SELECTED EXTRACT:

-- Opening Marker --

Surgery can involve debulking extra skin and subcutaneous tissue to narrow the width of the affected digits.

Epiphysiodesis could also be required when the hand bones reach adult length. In this procedure, the growth plates of individual hand bones are closed in order to prevent continued increase in length. In the most severe progressive cases, partial hand amputation may be required if all other means to control the growth of the finger(s) have been exhausted.

Your child’s doctor may recommend some combination of the following surgical procedures:

  • Soft tissue debulking: To help correct width, this procedure involves the surgical removal of the thickened layers of skin and fat and the replacement of skin with skin grafts harvested from healthy skin in a nearby area. This procedure is usually performed in several stages around three months apart. It’s more often used to treat the milder forms of macrodactyly or as a part of the treatment of the more progressive forms.
  • Shortening procedures: To help correct length, shortening procedures usually involve either surgical removal of one of the phalanges of the finger or toe, or removal of a metacarpal (hand bone) or metatarsal (foot bone).
  • Ray resection: Surgical removal of the entire digit or digits is sometimes necessary, particularly when the condition is progressive. It is also an option if there is excessive widening of the forefoot, where the digital shortening and debulking procedures may not be effective.

After surgery, your child’s affected hand or foot will be immobilized with a cast or splint.

-- Closing Marker --

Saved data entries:
-- Opening Marker --

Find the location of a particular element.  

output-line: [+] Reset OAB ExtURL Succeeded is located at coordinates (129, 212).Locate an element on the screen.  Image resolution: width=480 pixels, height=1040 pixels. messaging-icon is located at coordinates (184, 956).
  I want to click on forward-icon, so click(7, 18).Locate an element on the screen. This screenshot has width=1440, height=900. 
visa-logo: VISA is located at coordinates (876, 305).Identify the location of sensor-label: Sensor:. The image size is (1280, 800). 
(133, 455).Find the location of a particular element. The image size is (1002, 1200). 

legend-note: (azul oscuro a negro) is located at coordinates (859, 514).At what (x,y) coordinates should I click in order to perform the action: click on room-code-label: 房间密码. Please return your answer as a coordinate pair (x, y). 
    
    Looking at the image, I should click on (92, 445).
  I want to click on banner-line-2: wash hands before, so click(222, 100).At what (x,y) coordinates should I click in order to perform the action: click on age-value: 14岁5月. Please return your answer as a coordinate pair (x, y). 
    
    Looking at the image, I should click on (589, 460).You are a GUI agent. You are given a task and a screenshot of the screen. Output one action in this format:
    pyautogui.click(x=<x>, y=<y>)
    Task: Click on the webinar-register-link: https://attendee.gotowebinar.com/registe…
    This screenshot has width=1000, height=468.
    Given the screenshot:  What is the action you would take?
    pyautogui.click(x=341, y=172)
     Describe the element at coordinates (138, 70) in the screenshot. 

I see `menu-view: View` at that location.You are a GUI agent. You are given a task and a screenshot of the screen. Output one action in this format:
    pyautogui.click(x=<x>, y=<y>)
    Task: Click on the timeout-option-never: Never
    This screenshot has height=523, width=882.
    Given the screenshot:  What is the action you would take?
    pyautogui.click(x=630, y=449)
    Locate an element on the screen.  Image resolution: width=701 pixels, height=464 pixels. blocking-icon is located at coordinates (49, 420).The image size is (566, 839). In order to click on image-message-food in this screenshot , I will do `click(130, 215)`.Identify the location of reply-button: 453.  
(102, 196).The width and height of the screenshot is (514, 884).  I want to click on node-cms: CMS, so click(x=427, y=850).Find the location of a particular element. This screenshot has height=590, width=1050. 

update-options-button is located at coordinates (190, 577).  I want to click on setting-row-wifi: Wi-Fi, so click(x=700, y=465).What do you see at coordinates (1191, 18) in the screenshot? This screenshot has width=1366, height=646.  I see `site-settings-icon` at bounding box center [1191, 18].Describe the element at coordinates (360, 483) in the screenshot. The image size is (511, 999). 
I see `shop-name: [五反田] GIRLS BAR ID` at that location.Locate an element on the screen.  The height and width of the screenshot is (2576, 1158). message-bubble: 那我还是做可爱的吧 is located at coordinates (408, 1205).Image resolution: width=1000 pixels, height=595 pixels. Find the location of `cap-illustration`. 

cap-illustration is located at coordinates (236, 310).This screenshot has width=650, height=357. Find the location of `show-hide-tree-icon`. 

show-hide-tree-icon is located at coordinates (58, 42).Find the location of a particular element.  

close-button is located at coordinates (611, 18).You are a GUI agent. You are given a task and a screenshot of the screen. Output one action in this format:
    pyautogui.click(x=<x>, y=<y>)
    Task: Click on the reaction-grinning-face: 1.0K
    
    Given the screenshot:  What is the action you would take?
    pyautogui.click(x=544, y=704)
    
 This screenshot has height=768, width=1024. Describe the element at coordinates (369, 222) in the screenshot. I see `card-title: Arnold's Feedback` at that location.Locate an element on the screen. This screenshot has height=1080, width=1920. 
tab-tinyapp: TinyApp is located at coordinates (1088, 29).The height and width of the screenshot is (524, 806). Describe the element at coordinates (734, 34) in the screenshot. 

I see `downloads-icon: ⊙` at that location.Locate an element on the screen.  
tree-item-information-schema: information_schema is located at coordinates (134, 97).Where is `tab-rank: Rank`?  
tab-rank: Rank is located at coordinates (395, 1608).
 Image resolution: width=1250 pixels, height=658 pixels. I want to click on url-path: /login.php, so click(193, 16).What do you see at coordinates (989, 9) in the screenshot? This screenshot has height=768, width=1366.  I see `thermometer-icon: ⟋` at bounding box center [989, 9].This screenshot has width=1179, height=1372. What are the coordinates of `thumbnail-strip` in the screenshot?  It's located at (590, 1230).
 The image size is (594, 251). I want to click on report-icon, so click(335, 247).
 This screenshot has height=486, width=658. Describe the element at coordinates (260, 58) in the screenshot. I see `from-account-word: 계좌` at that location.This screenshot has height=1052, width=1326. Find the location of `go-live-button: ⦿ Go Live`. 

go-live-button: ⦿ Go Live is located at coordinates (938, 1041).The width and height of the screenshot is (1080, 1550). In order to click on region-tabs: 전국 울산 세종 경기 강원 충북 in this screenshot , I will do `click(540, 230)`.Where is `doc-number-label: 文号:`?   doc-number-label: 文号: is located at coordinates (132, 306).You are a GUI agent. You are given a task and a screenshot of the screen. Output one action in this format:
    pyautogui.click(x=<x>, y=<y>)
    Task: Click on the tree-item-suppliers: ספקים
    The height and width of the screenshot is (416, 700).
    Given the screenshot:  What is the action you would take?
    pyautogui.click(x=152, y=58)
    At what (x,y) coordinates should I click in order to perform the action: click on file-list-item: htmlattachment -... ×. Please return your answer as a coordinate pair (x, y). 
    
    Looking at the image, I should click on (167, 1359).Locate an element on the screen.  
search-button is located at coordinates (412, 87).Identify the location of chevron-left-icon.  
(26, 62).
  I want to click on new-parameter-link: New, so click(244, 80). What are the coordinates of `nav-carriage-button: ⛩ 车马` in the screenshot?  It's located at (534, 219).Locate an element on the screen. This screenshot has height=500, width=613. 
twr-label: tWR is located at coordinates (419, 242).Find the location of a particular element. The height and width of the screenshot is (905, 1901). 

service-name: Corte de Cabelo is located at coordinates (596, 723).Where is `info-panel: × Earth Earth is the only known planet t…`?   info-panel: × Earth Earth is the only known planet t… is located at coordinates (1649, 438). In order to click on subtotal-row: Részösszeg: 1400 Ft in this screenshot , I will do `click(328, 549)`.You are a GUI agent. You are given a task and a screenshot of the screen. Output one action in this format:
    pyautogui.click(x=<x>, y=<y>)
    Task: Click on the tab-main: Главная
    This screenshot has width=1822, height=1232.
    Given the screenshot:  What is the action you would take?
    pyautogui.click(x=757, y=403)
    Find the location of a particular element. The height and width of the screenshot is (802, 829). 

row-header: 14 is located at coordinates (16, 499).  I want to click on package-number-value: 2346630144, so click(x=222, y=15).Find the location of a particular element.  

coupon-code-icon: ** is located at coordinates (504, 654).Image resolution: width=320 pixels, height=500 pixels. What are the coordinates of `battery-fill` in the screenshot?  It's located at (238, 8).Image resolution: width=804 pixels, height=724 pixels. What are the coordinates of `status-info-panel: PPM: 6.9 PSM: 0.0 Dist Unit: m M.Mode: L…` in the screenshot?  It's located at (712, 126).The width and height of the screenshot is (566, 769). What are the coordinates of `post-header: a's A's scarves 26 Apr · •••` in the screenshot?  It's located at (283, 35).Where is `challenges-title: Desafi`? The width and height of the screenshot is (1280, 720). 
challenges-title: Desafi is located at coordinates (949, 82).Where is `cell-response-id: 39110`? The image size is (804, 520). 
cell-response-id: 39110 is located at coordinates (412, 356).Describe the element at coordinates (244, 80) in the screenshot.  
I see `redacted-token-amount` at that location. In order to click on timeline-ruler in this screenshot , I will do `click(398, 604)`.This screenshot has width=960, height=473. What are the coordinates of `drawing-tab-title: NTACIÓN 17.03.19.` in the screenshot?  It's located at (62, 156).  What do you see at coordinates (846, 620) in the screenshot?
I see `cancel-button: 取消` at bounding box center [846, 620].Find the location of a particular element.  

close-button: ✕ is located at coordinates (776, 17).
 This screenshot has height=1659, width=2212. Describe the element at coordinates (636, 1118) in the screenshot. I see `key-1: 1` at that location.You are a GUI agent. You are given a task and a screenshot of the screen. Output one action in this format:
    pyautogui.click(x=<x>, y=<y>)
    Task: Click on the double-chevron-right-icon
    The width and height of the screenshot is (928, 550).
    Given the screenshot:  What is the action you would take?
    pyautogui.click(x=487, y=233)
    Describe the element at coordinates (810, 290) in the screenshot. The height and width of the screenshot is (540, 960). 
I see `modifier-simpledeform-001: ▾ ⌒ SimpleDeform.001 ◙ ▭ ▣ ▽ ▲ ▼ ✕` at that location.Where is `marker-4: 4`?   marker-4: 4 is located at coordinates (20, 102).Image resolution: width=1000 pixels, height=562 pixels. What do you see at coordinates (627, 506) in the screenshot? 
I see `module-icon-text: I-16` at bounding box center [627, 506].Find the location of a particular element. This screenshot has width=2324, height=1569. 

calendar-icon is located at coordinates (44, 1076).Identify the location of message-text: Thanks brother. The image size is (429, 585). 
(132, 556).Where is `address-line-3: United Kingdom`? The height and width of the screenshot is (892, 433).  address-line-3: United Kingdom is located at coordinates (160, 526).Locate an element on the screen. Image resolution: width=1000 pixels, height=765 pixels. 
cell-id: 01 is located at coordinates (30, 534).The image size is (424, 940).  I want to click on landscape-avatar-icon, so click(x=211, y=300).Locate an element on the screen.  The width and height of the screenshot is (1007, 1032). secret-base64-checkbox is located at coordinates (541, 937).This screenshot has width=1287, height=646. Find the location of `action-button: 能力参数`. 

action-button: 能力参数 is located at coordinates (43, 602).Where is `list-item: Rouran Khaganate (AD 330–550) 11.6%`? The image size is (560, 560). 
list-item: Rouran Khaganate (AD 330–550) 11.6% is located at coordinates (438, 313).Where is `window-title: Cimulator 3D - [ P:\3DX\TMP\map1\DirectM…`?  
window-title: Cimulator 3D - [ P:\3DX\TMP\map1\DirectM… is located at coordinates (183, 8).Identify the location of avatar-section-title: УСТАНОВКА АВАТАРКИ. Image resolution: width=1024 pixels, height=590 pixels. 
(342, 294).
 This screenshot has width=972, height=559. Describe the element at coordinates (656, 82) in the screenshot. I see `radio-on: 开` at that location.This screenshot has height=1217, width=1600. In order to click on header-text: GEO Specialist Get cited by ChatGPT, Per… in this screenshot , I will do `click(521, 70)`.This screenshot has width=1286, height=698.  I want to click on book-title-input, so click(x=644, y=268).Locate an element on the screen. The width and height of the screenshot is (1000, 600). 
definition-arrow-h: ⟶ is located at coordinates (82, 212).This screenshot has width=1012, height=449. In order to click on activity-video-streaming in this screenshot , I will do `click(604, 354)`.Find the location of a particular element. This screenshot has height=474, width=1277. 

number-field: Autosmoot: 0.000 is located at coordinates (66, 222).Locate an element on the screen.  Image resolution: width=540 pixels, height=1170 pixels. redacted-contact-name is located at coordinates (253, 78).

-- Closing Marker --

YOUR INSTRUCTIONS:
According to the macrodactyly surgery text, how far apart are the stages of soft tissue debulking usually performed?

SOLUTION TO THE PROBLEM:
Around three months apart.